Duygusal gazeteci Nazım, mahallenin imamı Turgut, şarkıcılık hayalleri kuran bodyguard Orhan, at yarışı tutkunu Aziz. Ve hepsine yıllardır abilik yapan balıkçı Sait. Bu beş kardeş ağır bir travma sonrası hayata tutunmuşlar. Hala da mücadele ediyorlar. Adlarını ise edebiyat öğretmeni olan babaları sevdiği yazar ve şairlerden seçerek koyuyor.

İmam Turgut, İtirazım Var’daki Selman Bulut gibi başkaldıran bir karakter değil, ılımlı bildiğimiz imamlar gibi.

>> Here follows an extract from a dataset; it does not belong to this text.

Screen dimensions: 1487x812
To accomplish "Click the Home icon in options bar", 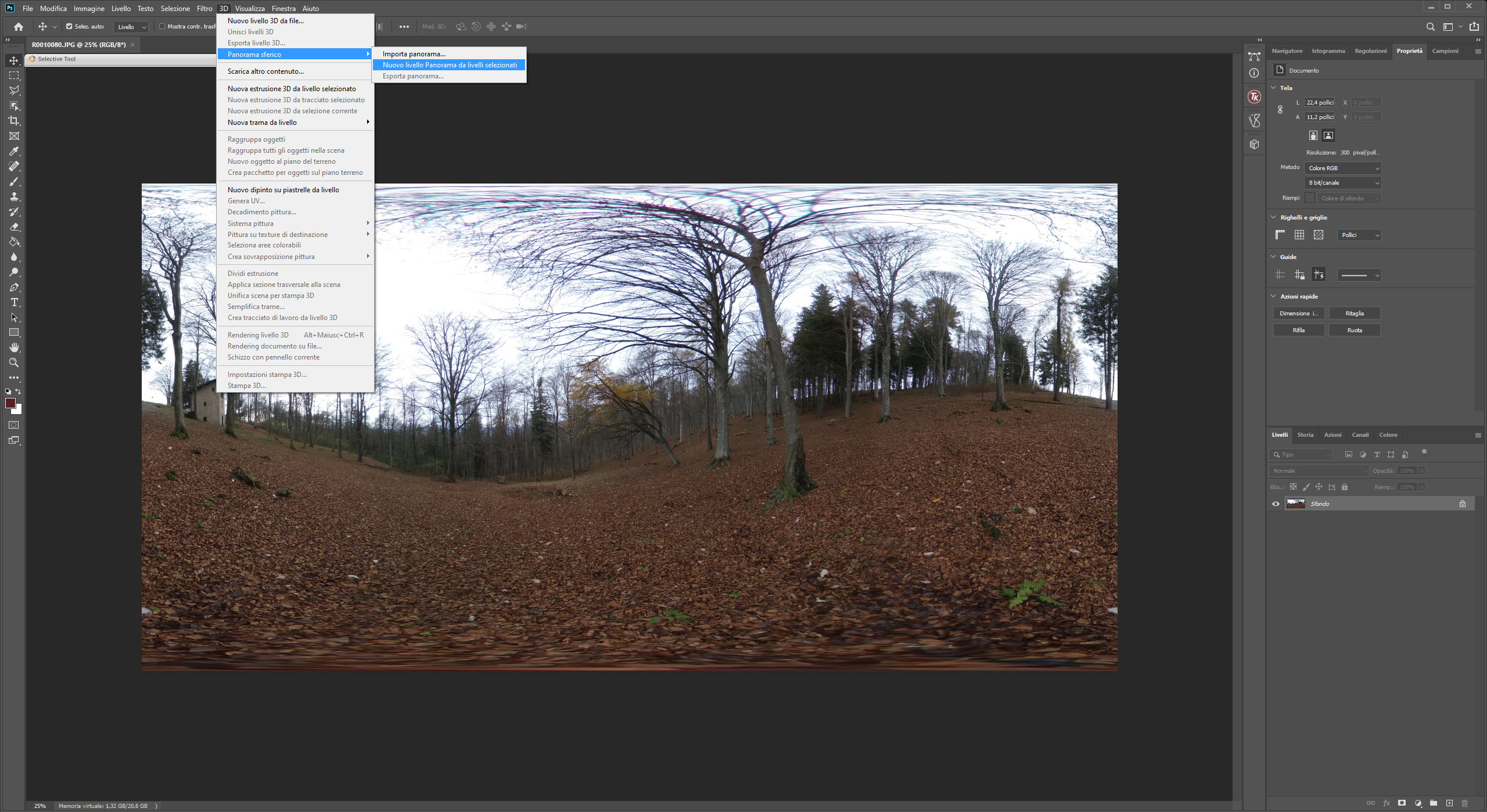I will point(19,27).
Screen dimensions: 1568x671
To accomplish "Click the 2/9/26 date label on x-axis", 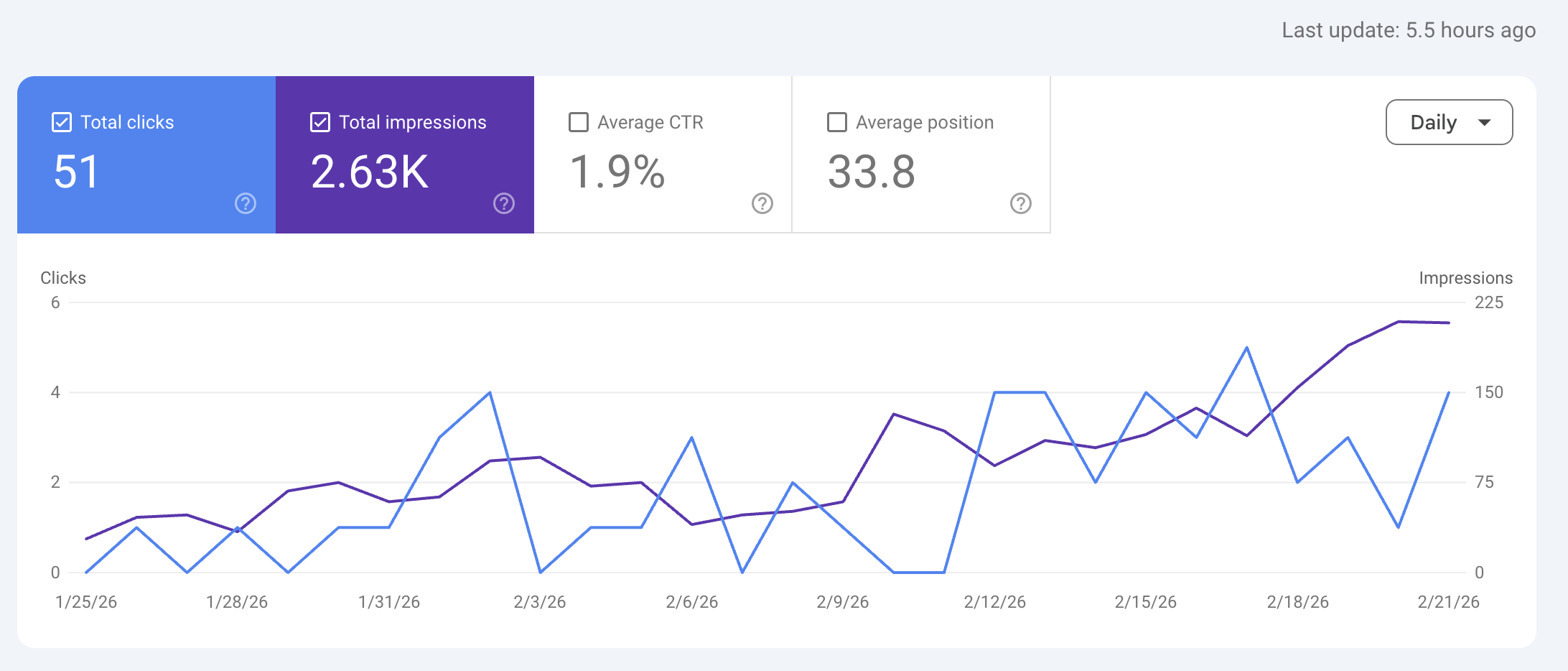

Ama benim favori karakterimi sorarsanız Nadir Sarıbacak’ın oynadığı Nazım’dır. O kadar kırılgan ki… abisi Sait’in evlenme kararı sonrası yatarak söylediği o replik hala aklımdan çıkmıyor.

-Abi

-Efendim Nazım

-Yani şimdi benim babam bir kere daha ölmüş gibi oluyor. Anlıyorsun değil mi? Abi bu acı geçiyor mu?

Leyla ile Mecnun’la ortak özelliği, o sıcak samimi mahalleyi kurmuş olması Ünlü’nün. Ama Beş Kardeş daha edebiyat dolu, daha felsefe dolu bir iş olmuş. Bu kez de fonuna Ferdi Tayfur değil İtirazım Var’daki gibi Müslüm Baba ve Hangimiz Sevmedik Çılgınlar Gibi’yi alarak…

Reytingleri ne olur bilemem ve ilgilenmiyorum sonuçta televizyon reyting-reklam işi, dizilerin kör olasıca o reytingi almaları gerek devam etmeleri için…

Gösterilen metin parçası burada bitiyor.